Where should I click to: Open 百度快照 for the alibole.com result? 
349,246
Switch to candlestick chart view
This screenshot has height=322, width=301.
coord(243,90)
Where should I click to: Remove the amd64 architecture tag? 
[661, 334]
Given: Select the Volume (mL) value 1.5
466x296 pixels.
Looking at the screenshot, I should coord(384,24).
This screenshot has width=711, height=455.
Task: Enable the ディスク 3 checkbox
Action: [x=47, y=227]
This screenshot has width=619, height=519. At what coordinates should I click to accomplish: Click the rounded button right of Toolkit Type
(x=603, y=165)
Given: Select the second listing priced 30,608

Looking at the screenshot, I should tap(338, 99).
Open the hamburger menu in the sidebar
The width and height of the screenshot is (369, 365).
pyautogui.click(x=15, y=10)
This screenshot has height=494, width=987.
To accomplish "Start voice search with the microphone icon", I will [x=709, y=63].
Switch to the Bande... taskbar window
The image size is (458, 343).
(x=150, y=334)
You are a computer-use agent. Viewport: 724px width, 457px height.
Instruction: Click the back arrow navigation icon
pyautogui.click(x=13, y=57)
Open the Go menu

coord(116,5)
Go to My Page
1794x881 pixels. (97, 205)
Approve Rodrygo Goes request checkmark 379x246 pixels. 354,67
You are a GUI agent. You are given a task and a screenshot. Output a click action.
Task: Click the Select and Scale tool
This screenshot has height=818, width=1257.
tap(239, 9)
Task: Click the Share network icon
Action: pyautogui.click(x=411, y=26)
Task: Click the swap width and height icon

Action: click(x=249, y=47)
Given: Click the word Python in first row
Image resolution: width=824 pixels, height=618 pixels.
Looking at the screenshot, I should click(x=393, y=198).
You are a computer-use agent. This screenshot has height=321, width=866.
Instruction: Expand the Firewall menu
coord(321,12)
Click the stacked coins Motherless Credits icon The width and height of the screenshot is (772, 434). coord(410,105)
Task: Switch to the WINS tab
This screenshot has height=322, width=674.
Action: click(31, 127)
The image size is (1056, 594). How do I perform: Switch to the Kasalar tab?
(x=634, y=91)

- [Task details]
Count the lines in the rows above that contain the string "icon", treating case as significant. Reply with the number alone.

- [Response]
5